* _What you have to do_:
Please return, word for word, the rows between the line holding "The image size" and the line holding "I want to click on y-tick-label: 4, so", inclusive, and leave the pictures out.

━━ Provided material

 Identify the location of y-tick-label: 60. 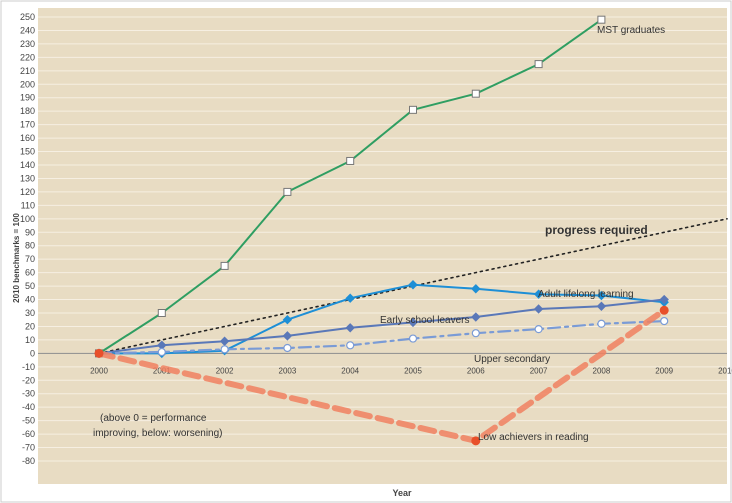
(30, 273).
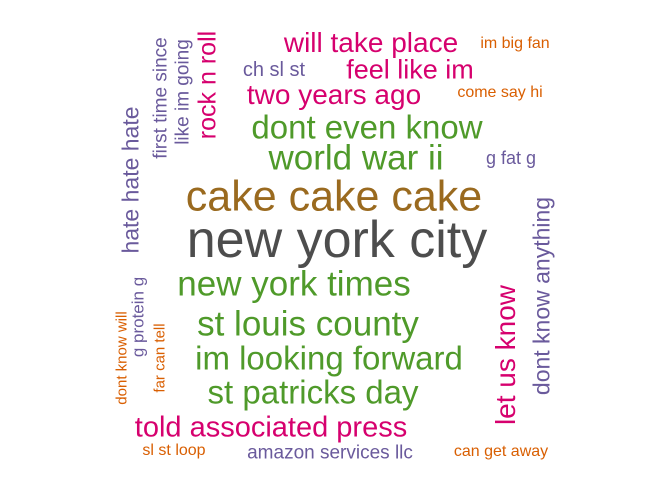 The height and width of the screenshot is (480, 672). What do you see at coordinates (130, 180) in the screenshot?
I see `word-hate-hate-hate: hate hate hate` at bounding box center [130, 180].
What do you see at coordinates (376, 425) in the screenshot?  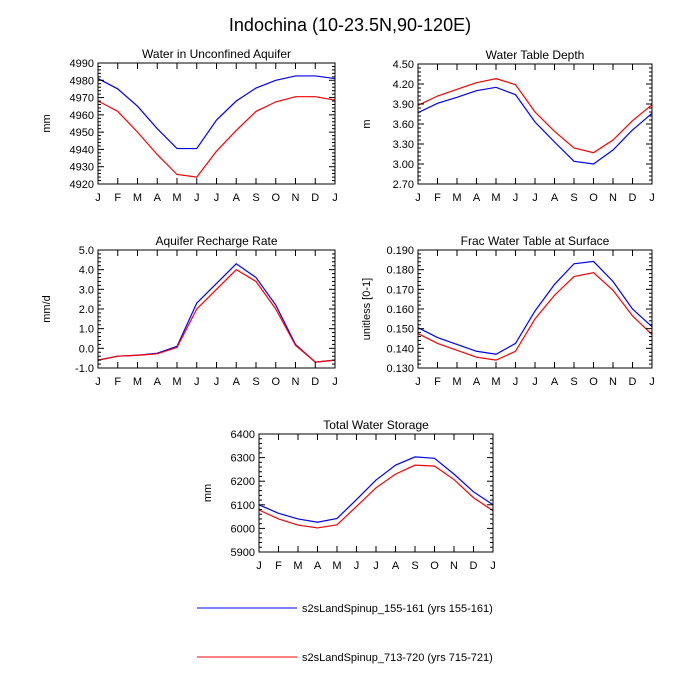 I see `panel-title: Total Water Storage` at bounding box center [376, 425].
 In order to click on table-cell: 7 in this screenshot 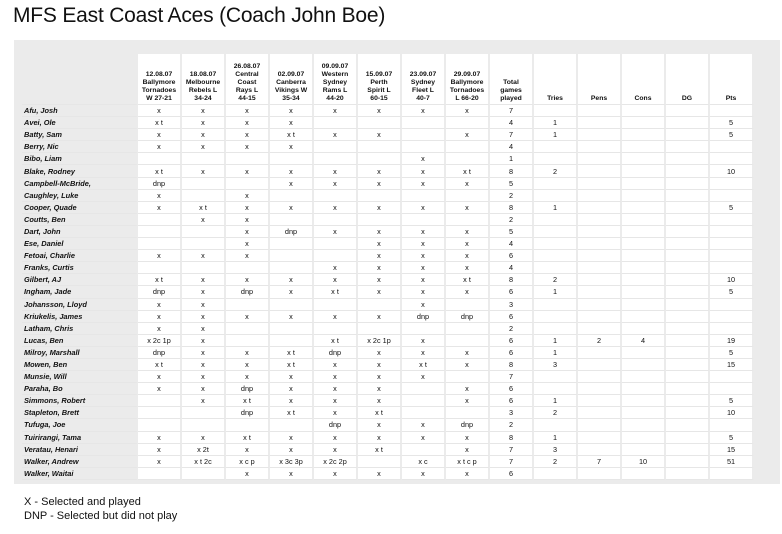, I will do `click(512, 378)`.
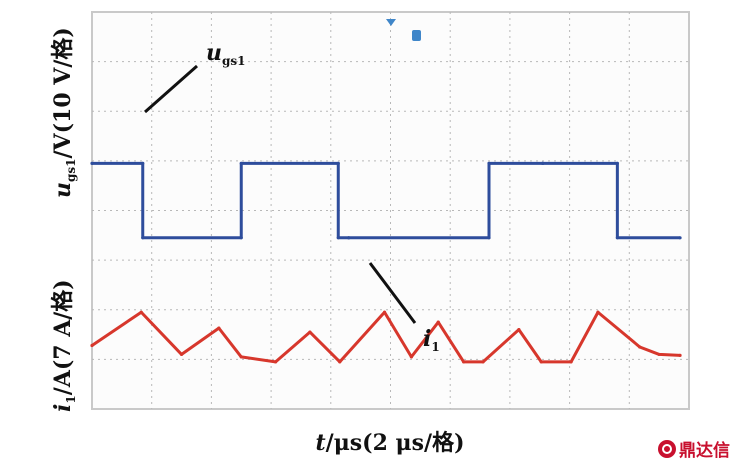 The width and height of the screenshot is (738, 467). I want to click on y-axis-title-i1: i1/A(7 A/格), so click(64, 346).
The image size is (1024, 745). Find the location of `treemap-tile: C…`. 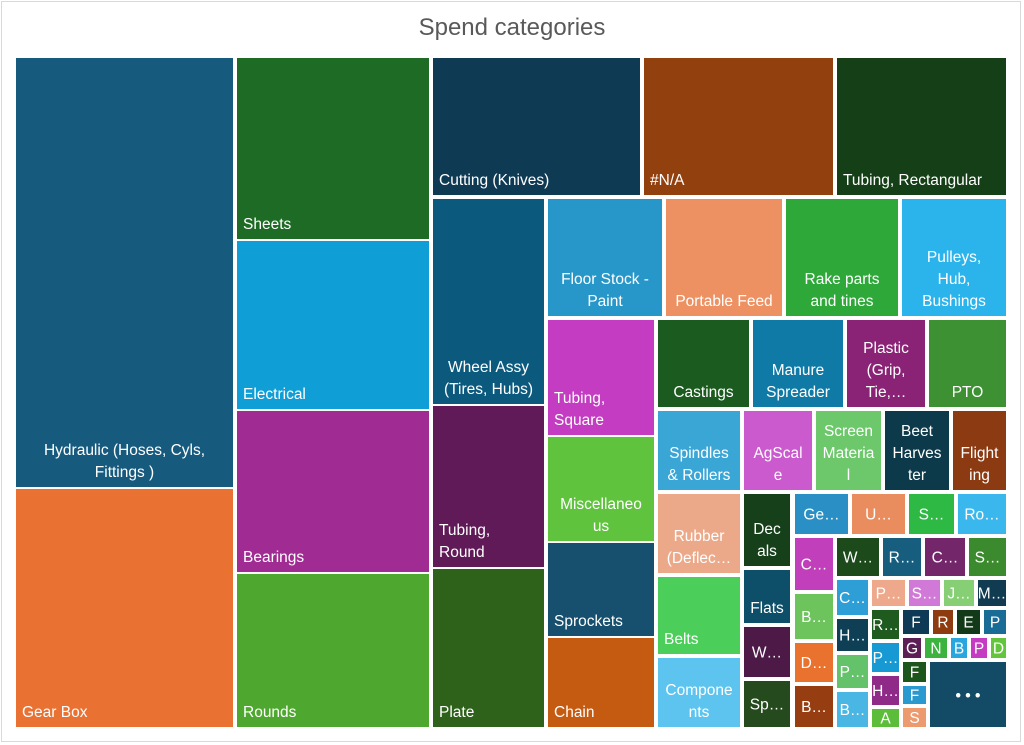

treemap-tile: C… is located at coordinates (852, 598).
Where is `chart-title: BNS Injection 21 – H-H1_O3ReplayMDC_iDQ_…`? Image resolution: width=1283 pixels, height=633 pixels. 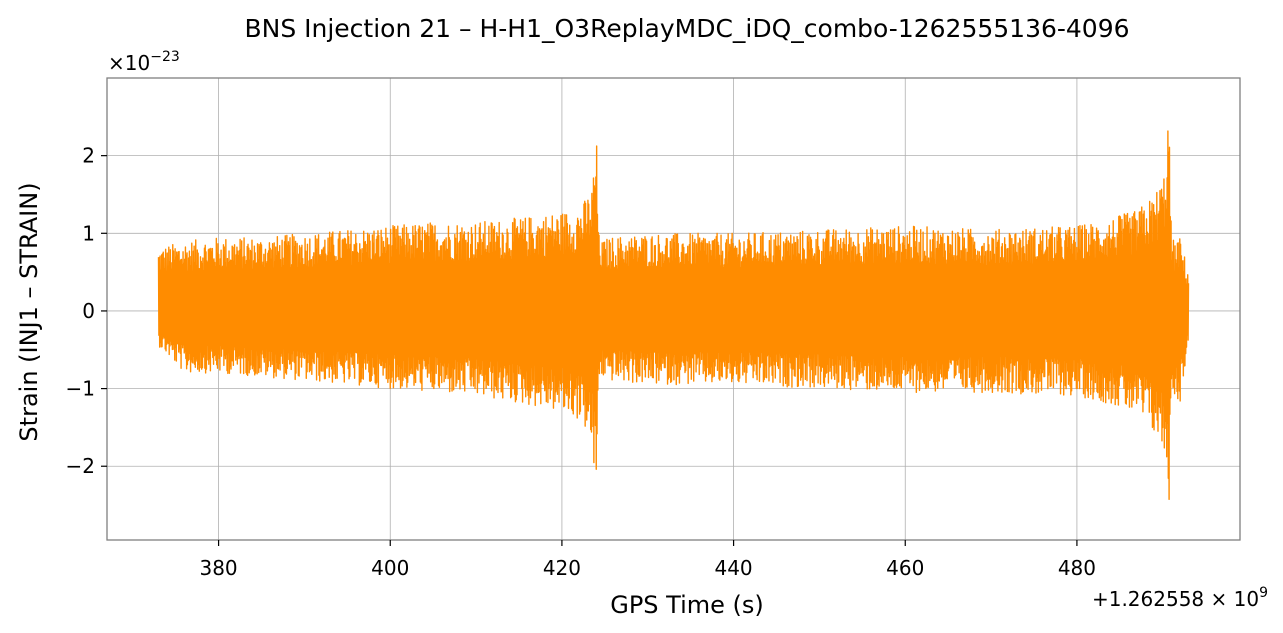
chart-title: BNS Injection 21 – H-H1_O3ReplayMDC_iDQ_… is located at coordinates (686, 28).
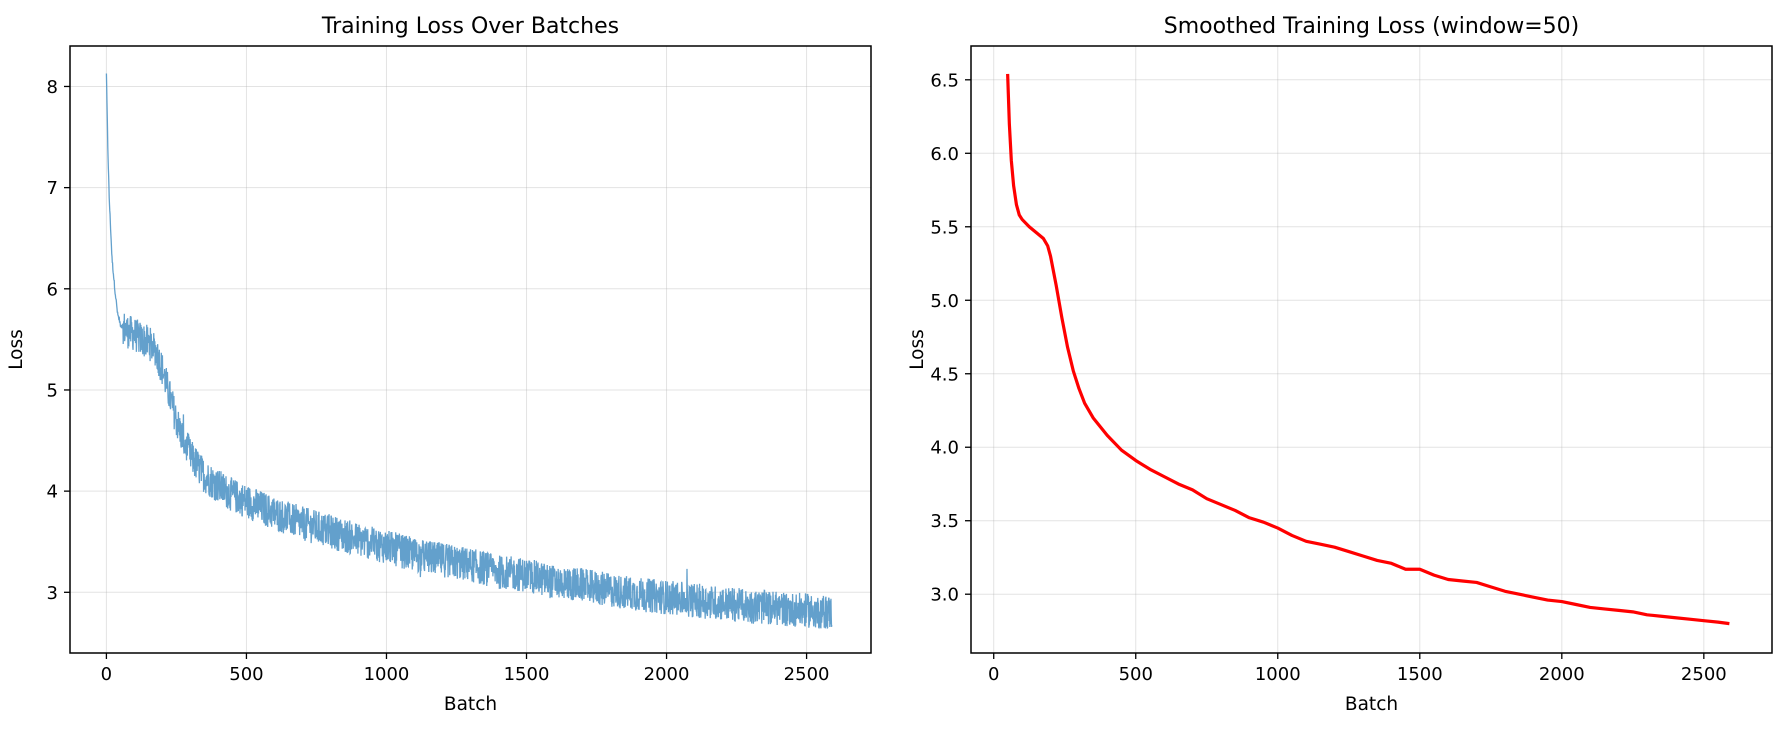  I want to click on y-tick-label: 4, so click(52, 492).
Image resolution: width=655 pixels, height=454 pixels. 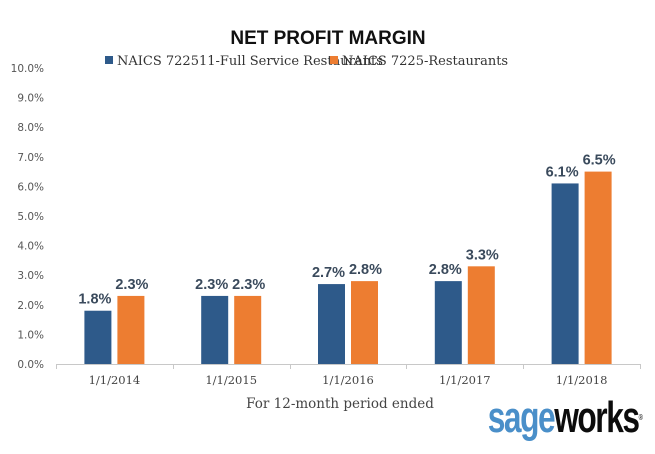 I want to click on y-tick-label: 4.0%, so click(x=30, y=247).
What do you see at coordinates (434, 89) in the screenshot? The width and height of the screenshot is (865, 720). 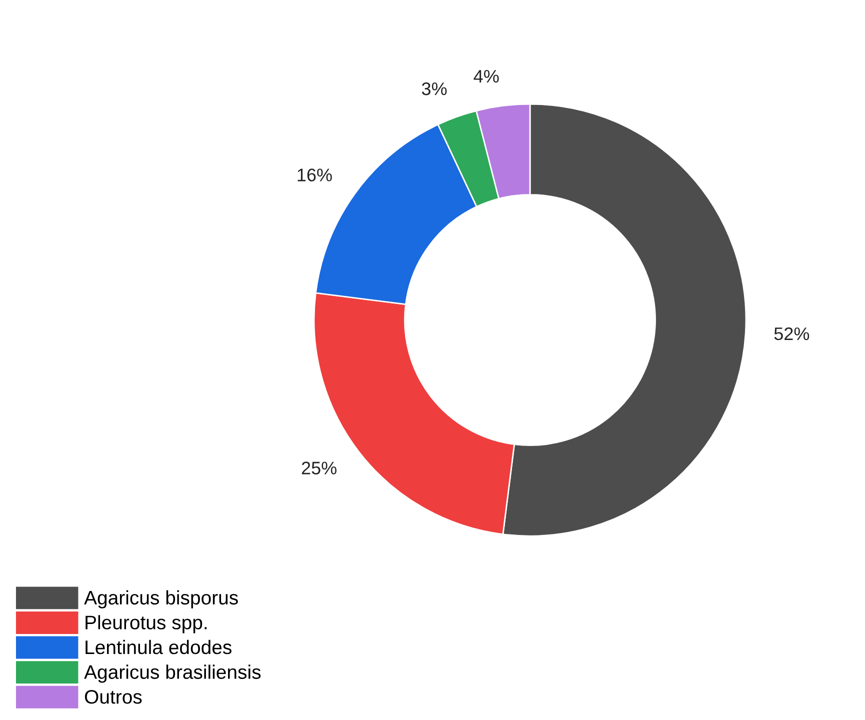 I see `data-label: 3%` at bounding box center [434, 89].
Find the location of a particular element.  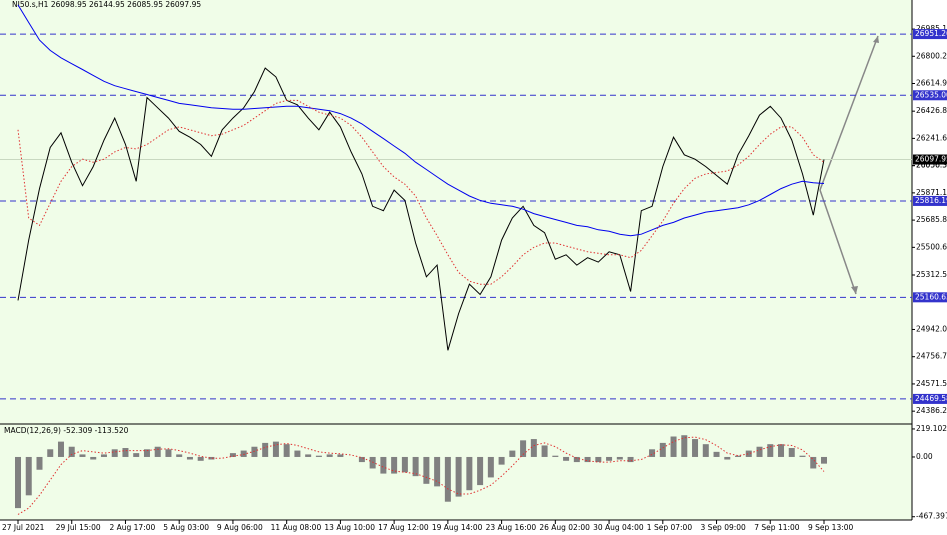

level-label: 24469.58 is located at coordinates (931, 398).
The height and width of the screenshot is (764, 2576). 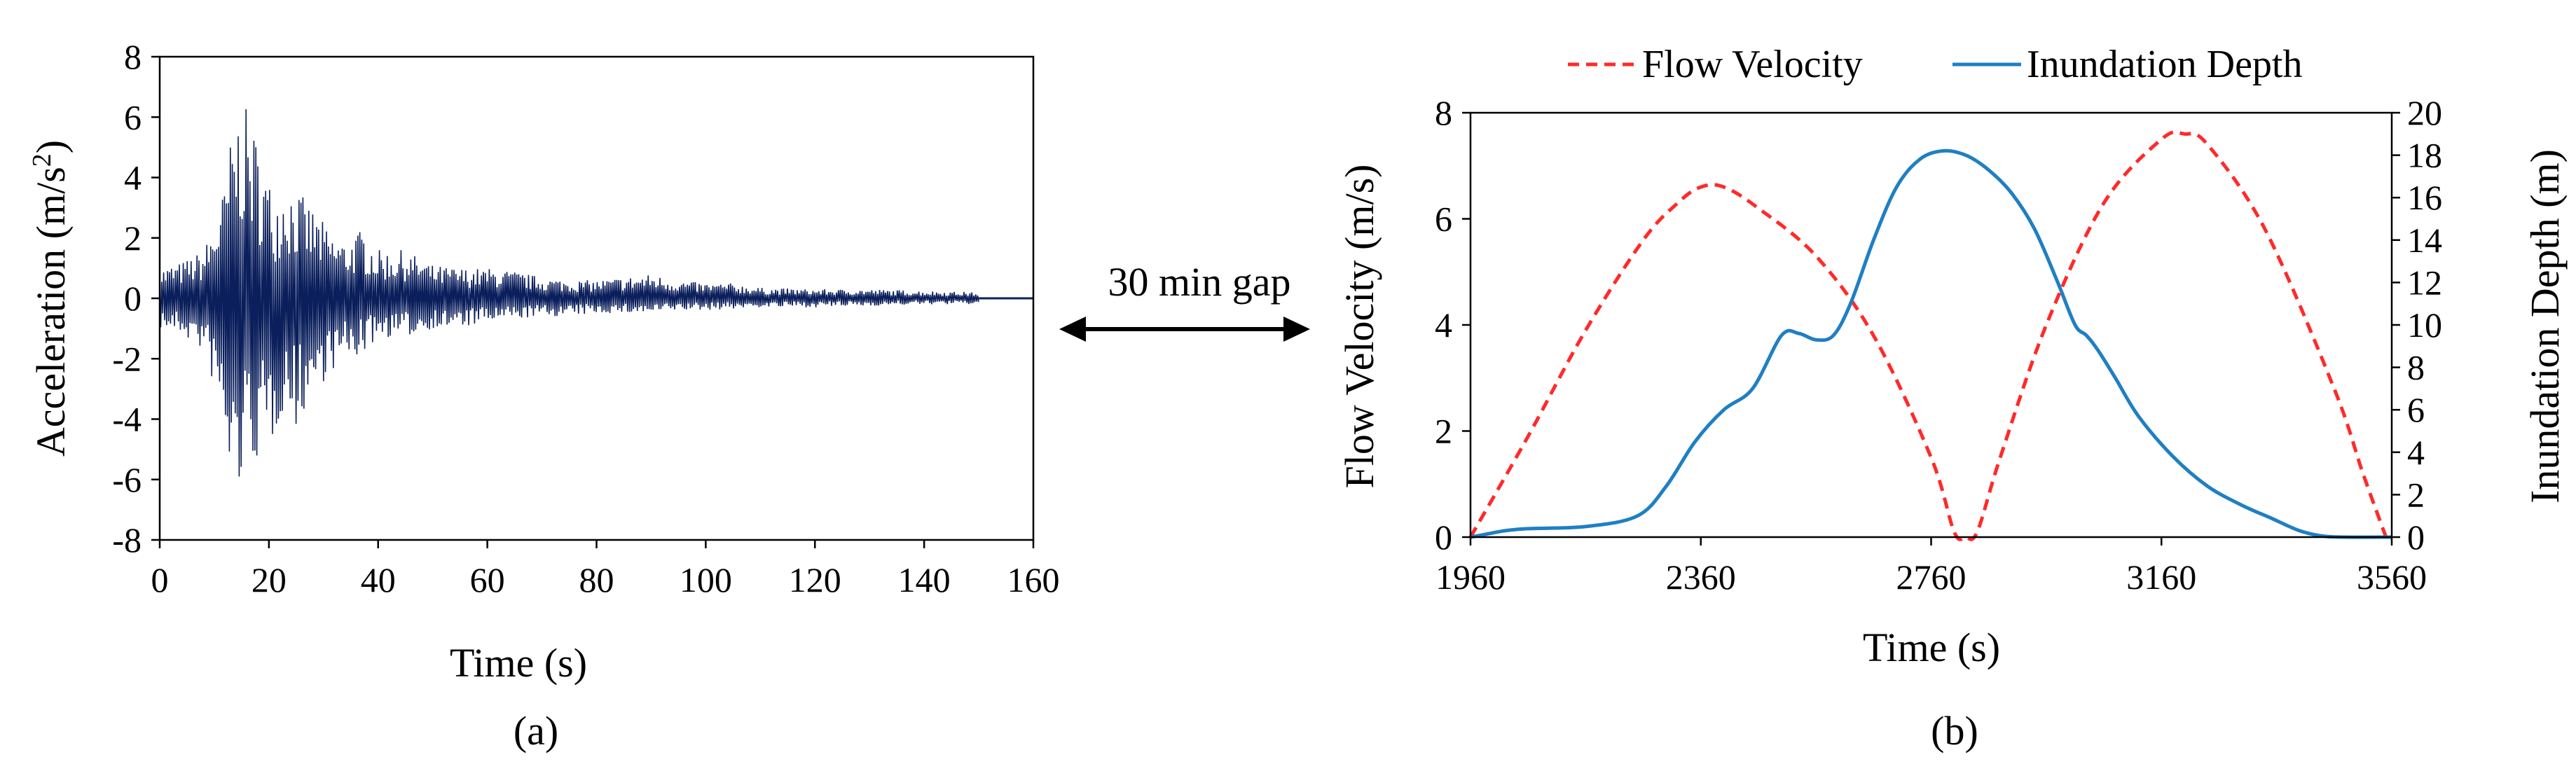 I want to click on flow-x-tick-label: 2360, so click(x=1701, y=577).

━━━━

* _Answer section_:
The image size is (1024, 745). Find the location of `treemap-tile: C…`. 

treemap-tile: C… is located at coordinates (852, 598).
Where is `chart-title: BNS Injection 21 – H-H1_O3ReplayMDC_iDQ_…`? Image resolution: width=1283 pixels, height=633 pixels. 
chart-title: BNS Injection 21 – H-H1_O3ReplayMDC_iDQ_… is located at coordinates (686, 28).
  I want to click on y-tick-label: 4, so click(52, 492).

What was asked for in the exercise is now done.